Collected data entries
──────────────────────────────

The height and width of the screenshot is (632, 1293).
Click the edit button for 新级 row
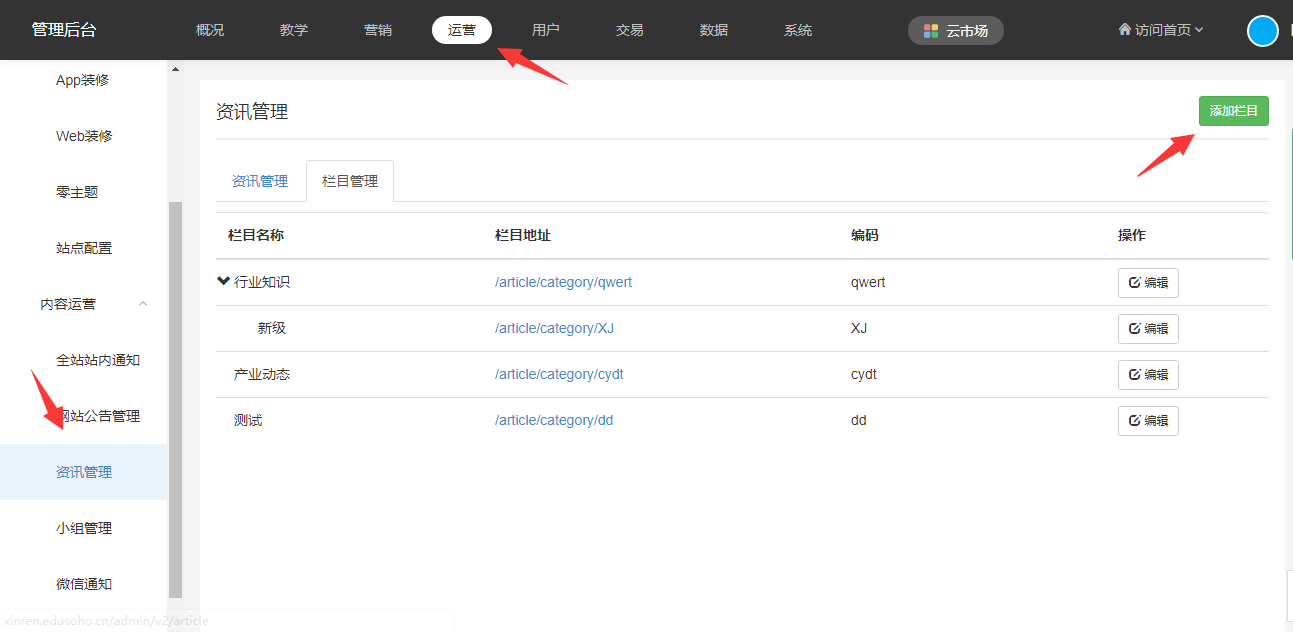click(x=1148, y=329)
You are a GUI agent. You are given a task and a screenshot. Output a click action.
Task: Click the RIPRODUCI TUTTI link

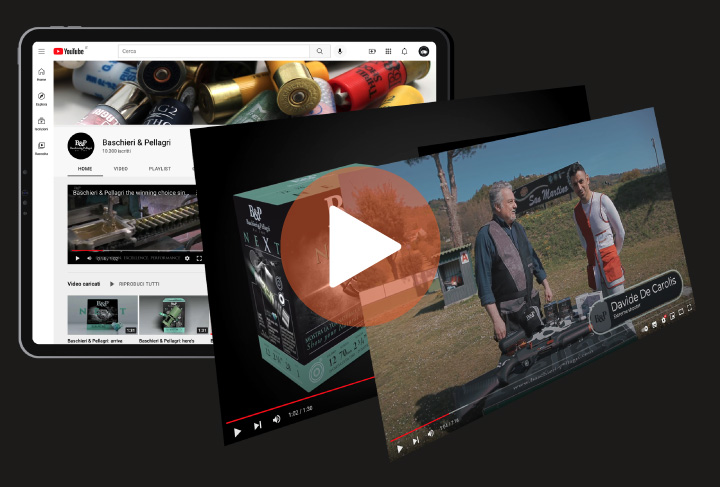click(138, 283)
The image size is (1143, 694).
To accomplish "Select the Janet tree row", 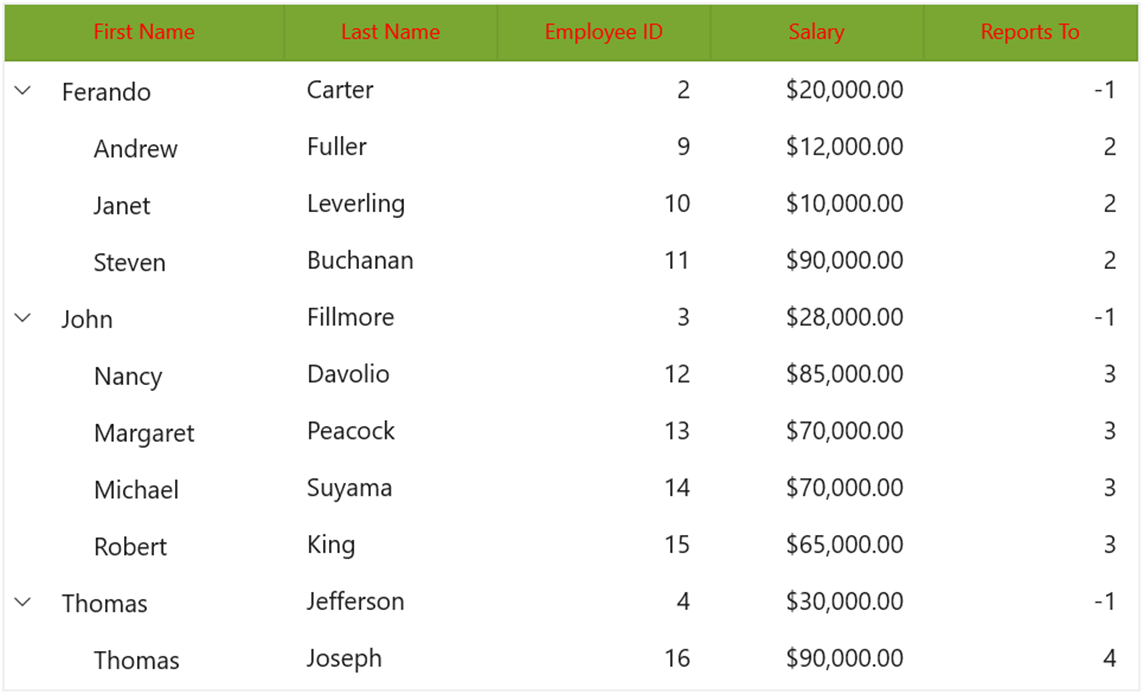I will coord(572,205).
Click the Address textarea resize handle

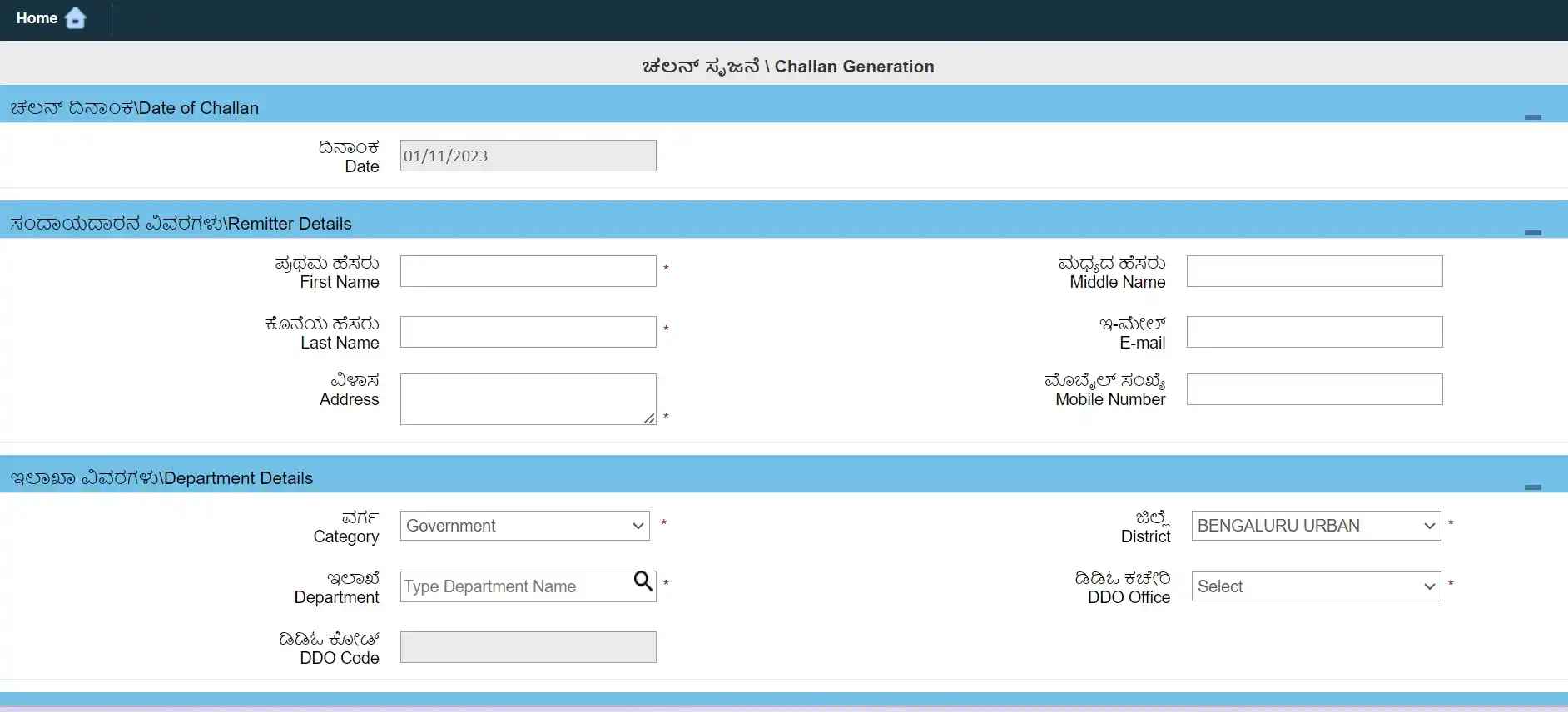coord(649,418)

──────────────────────────────

What you should do. Scan the data for the word "screenshot" and copy every line where it shows up.

Exercise output.
The height and width of the screenshot is (632, 1293).
You are a GUI agent. You are given a task and a screenshot. Output a click action.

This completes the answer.